As described above, the drive system for scanning only connects the wafer stage 16 and the mask stage 11 and moves the mask stage 11 up and down after the relative positioning of the mask and the wafer, and the weight of the conventional system is reduced. Since the entire large device (XY stage base 13) is not moved up and down, the driving becomes easy and the entire device is downsized.

〔The invention's effect〕

As described above, according to the present invention, the guide and drive system for scanning may be configured to move the mask up and down mainly, and it is not necessary to drive the entire apparatus up and down as in the conventional case. Is easy and the entire device can be downsized.

[Brief description of drawings]

FIG. 1 is a diagram for explaining an embodiment of the present invention, FIG. 2 is a block diagram of connection by servo of the present invention, FIG. 3 is a configuration diagram of mechanical connection of the present invention, and FIG. 4 is synchrotron radiation light. FIG. 5 is a diagram showing the shape of (SR), FIG. 5 is a diagram showing the relationship between the exposure area and SR light, FIG. 6 is a diagram showing the XY stage, FIG. 7 is a diagram for explaining the vertical drive of the entire apparatus, and FIG. It is a figure which shows what was moved at the time of the conventional scan. In the figure, 1 is SR light, 5 is an XY stage, 9 is a wafer, 10 is a mask, 11 is a mask stage, 13 is an XY stage base, 16 is a wafer stage, and 19 is a vertical axis guide. Reference numeral 20 is a mask stage guide, and 21 is a wafer stage guide.

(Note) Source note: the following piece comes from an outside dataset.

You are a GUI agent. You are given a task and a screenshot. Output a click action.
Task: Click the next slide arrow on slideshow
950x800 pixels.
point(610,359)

 ─────────────────────────────────────────────────── --- Continuation of the front page (72) Inventor Toru Kamata 1015 Kamiodanaka, Nakahara-ku, Kawasaki-shi, Kanagawa Fujitsu Limited

Claims (3)

(57) [Claims] 1. A mask stage (11) which holds a mask (10) and can move up and down; a wafer stage (16) which holds a wafer (9) and can move in the XY directions; After the mask stage (11) is stopped, the wafer stage (16) is moved to position the mask (20) and the wafer (9), and then the wafer stage (16) and the mask stage (11) are connected. A semiconductor manufacturing apparatus, comprising: a mask stage (11) vertically moved by the connecting means, and performing an exposure operation by irradiating synchrotron radiation light. 2. The mask stage (1)
2. The relative distance between 1) and the wafer stage (16) is measured by a laser length-measuring device (20 '), and the wafer stage (11) is controlled according to the measured value. Semiconductor manufacturing equipment. 3. The wafer stage (1)
6. The semiconductor manufacturing apparatus according to claim 1, wherein a suction pad is provided on 6) and the mask stage (11) is mechanically connected.